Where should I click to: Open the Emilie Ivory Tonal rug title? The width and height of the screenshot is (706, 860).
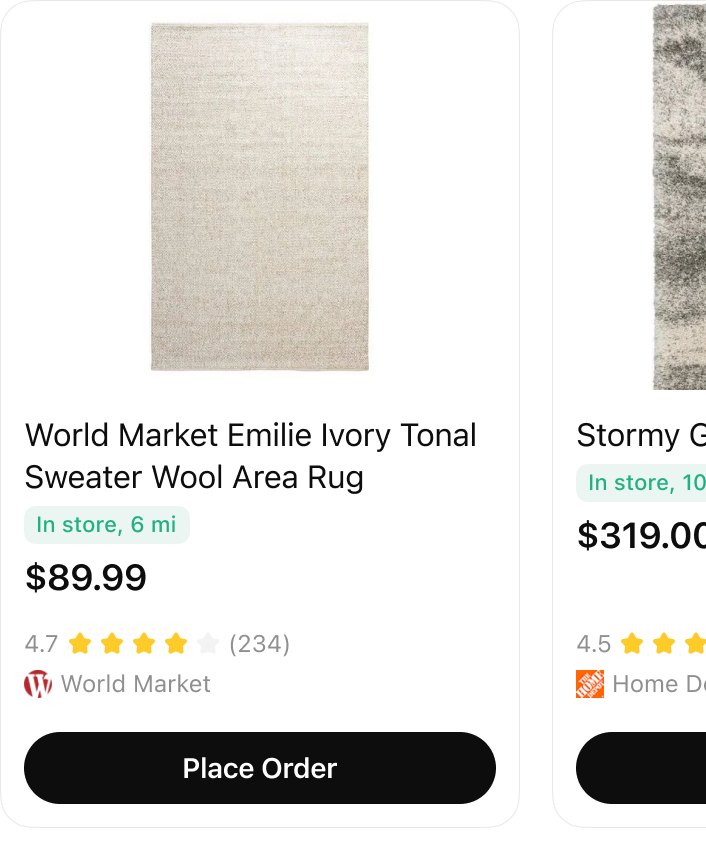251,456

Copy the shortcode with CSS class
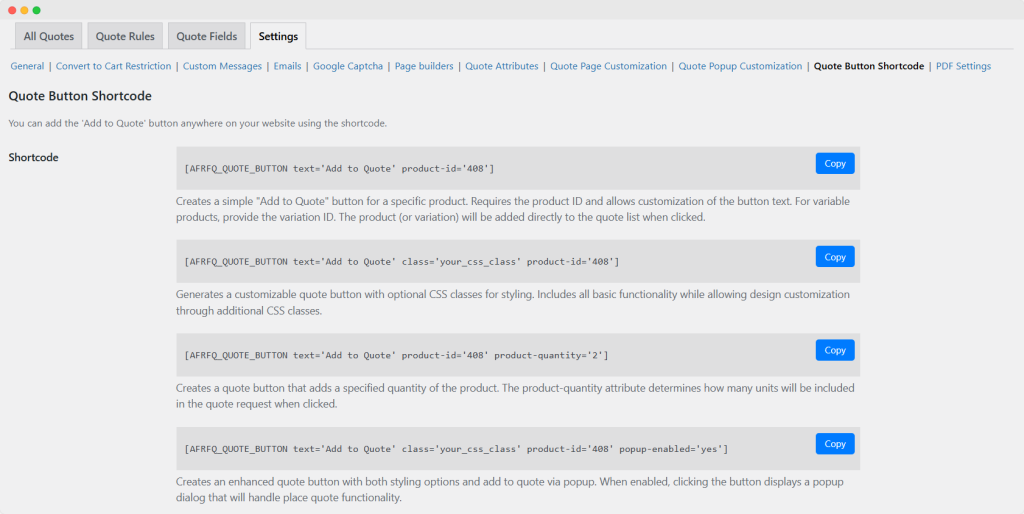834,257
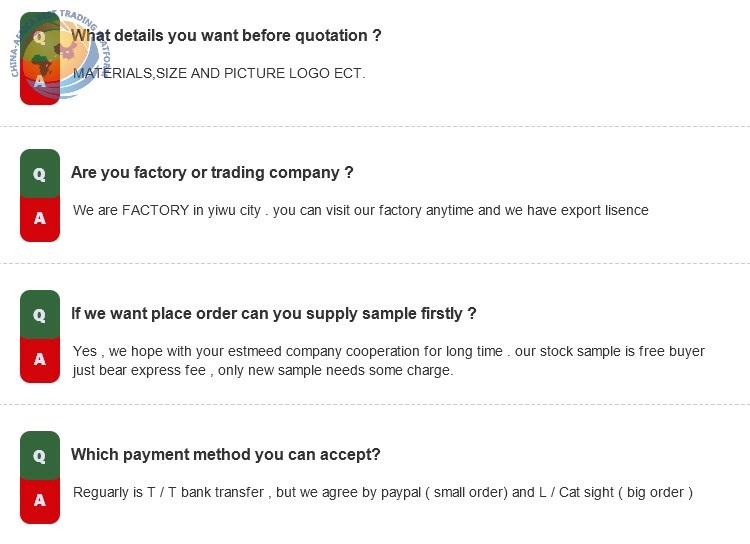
...
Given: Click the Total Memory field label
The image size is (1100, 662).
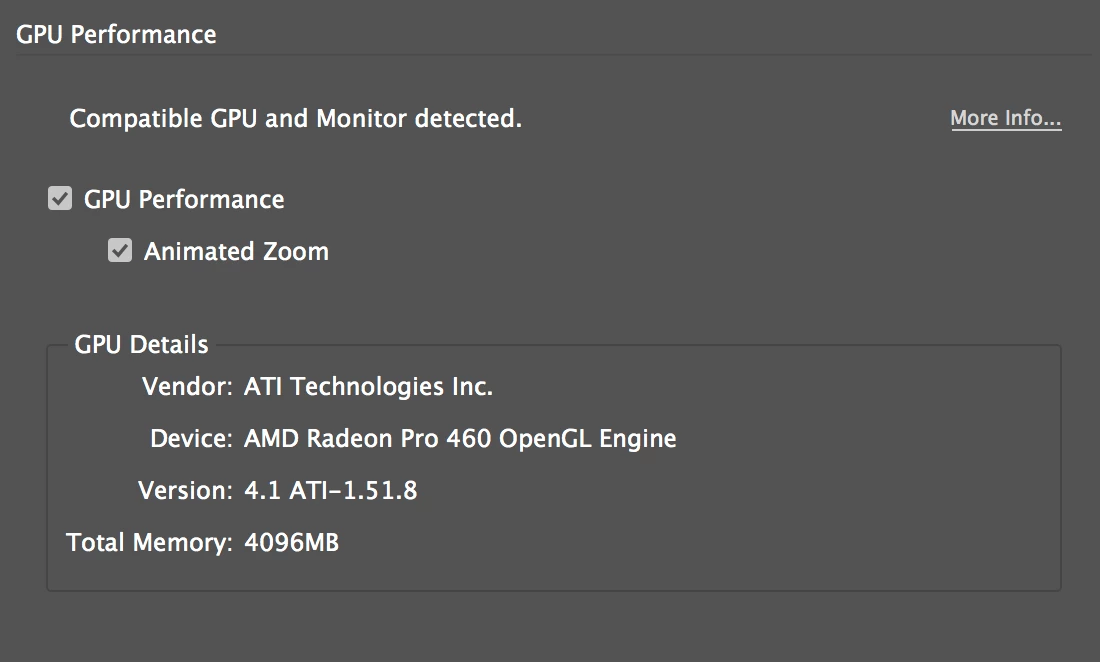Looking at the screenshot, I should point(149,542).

● **Your goal**: Reproduce the listing between the lines holding "Given: Click the Total Memory field label" and "Looking at the", inclusive, with "Total Memory" replaced by "Free Memory" and nothing else changed. Leave the pictures out.

● **Answer below**:
Given: Click the Free Memory field label
The image size is (1100, 662).
Looking at the screenshot, I should point(149,542).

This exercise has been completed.